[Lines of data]
^^^^^^^^^^^^^^^^

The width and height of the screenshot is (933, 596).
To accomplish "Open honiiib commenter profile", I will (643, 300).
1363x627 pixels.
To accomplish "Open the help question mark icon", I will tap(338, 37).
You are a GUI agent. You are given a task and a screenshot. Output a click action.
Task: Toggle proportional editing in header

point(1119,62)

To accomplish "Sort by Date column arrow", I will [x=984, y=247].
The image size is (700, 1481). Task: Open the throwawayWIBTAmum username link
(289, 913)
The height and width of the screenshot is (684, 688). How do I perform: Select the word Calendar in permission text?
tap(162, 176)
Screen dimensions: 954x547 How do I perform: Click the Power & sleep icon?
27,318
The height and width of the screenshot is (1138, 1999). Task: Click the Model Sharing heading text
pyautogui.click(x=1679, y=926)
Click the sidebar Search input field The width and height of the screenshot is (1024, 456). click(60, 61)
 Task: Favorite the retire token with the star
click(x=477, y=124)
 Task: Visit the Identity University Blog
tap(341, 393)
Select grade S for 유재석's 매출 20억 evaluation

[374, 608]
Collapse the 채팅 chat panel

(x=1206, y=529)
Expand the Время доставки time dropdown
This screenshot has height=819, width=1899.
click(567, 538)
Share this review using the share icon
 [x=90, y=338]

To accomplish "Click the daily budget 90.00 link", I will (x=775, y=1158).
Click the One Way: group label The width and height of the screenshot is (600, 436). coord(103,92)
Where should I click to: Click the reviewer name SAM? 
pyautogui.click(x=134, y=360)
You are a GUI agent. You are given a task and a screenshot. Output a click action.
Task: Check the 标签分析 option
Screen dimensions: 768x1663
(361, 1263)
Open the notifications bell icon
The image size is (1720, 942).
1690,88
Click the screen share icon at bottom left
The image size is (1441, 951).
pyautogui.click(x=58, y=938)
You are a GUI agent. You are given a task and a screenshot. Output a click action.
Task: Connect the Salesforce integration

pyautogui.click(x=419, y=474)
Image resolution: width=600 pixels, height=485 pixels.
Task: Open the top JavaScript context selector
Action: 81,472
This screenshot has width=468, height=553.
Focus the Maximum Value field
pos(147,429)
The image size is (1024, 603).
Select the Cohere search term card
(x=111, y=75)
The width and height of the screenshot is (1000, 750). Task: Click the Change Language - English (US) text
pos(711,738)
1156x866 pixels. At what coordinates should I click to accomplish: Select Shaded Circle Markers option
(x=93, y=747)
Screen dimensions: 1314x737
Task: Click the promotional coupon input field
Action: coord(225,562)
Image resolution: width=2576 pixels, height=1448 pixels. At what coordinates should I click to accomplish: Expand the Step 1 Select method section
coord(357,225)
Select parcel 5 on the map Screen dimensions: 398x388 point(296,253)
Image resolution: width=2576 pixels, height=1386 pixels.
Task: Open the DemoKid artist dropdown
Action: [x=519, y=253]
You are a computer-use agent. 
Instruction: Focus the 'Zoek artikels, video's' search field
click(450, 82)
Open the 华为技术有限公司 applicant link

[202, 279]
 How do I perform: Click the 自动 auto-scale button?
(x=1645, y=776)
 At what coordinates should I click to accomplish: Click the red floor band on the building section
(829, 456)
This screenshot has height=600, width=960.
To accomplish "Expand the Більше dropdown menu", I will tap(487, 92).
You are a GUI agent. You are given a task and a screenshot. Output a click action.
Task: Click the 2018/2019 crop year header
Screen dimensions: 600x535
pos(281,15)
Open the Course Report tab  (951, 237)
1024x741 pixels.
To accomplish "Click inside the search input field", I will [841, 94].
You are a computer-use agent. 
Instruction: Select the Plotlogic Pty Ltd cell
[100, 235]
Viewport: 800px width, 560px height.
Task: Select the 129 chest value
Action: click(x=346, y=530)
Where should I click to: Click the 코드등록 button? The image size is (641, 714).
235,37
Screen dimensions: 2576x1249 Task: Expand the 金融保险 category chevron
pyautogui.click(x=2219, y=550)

^^^^^^^^^^^^^^^^

Please repeat all of the material above, word for word.

→ Expected answer:
The width and height of the screenshot is (933, 596).
To accomplish "Open honiiib commenter profile", I will (643, 300).
1363x627 pixels.
To accomplish "Open the help question mark icon", I will tap(338, 37).
You are a GUI agent. You are given a task and a screenshot. Output a click action.
Task: Toggle proportional editing in header

point(1119,62)

To accomplish "Sort by Date column arrow", I will [x=984, y=247].
The image size is (700, 1481). Task: Open the throwawayWIBTAmum username link
(289, 913)
The height and width of the screenshot is (684, 688). How do I perform: Select the word Calendar in permission text?
tap(162, 176)
Screen dimensions: 954x547 How do I perform: Click the Power & sleep icon?
27,318
The height and width of the screenshot is (1138, 1999). Task: Click the Model Sharing heading text
pyautogui.click(x=1679, y=926)
Click the sidebar Search input field The width and height of the screenshot is (1024, 456). click(60, 61)
 Task: Favorite the retire token with the star
click(x=477, y=124)
 Task: Visit the Identity University Blog
tap(341, 393)
Select grade S for 유재석's 매출 20억 evaluation

[374, 608]
Collapse the 채팅 chat panel

(x=1206, y=529)
Expand the Время доставки time dropdown
This screenshot has height=819, width=1899.
click(567, 538)
Share this review using the share icon
 [x=90, y=338]

To accomplish "Click the daily budget 90.00 link", I will (x=775, y=1158).
Click the One Way: group label The width and height of the screenshot is (600, 436). coord(103,92)
Where should I click to: Click the reviewer name SAM? 
pyautogui.click(x=134, y=360)
You are a GUI agent. You are given a task and a screenshot. Output a click action.
Task: Check the 标签分析 option
Screen dimensions: 768x1663
(361, 1263)
Open the notifications bell icon
The image size is (1720, 942).
1690,88
Click the screen share icon at bottom left
The image size is (1441, 951).
pyautogui.click(x=58, y=938)
You are a GUI agent. You are given a task and a screenshot. Output a click action.
Task: Connect the Salesforce integration

pyautogui.click(x=419, y=474)
Image resolution: width=600 pixels, height=485 pixels.
Task: Open the top JavaScript context selector
Action: 81,472
This screenshot has width=468, height=553.
Focus the Maximum Value field
pos(147,429)
The image size is (1024, 603).
Select the Cohere search term card
(x=111, y=75)
The width and height of the screenshot is (1000, 750). Task: Click the Change Language - English (US) text
pos(711,738)
1156x866 pixels. At what coordinates should I click to accomplish: Select Shaded Circle Markers option
(x=93, y=747)
Screen dimensions: 1314x737
Task: Click the promotional coupon input field
Action: coord(225,562)
Image resolution: width=2576 pixels, height=1448 pixels. At what coordinates should I click to accomplish: Expand the Step 1 Select method section
coord(357,225)
Select parcel 5 on the map Screen dimensions: 398x388 point(296,253)
Image resolution: width=2576 pixels, height=1386 pixels.
Task: Open the DemoKid artist dropdown
Action: [x=519, y=253]
You are a computer-use agent. 
Instruction: Focus the 'Zoek artikels, video's' search field
click(450, 82)
Open the 华为技术有限公司 applicant link

[202, 279]
 How do I perform: Click the 自动 auto-scale button?
(x=1645, y=776)
 At what coordinates should I click to accomplish: Click the red floor band on the building section
(829, 456)
This screenshot has height=600, width=960.
To accomplish "Expand the Більше dropdown menu", I will tap(487, 92).
You are a GUI agent. You are given a task and a screenshot. Output a click action.
Task: Click the 2018/2019 crop year header
Screen dimensions: 600x535
pos(281,15)
Open the Course Report tab  (951, 237)
1024x741 pixels.
To accomplish "Click inside the search input field", I will [841, 94].
You are a computer-use agent. 
Instruction: Select the Plotlogic Pty Ltd cell
[100, 235]
Viewport: 800px width, 560px height.
Task: Select the 129 chest value
Action: click(x=346, y=530)
Where should I click to: Click the 코드등록 button? The image size is (641, 714).
235,37
Screen dimensions: 2576x1249 Task: Expand the 金融保险 category chevron
pyautogui.click(x=2219, y=550)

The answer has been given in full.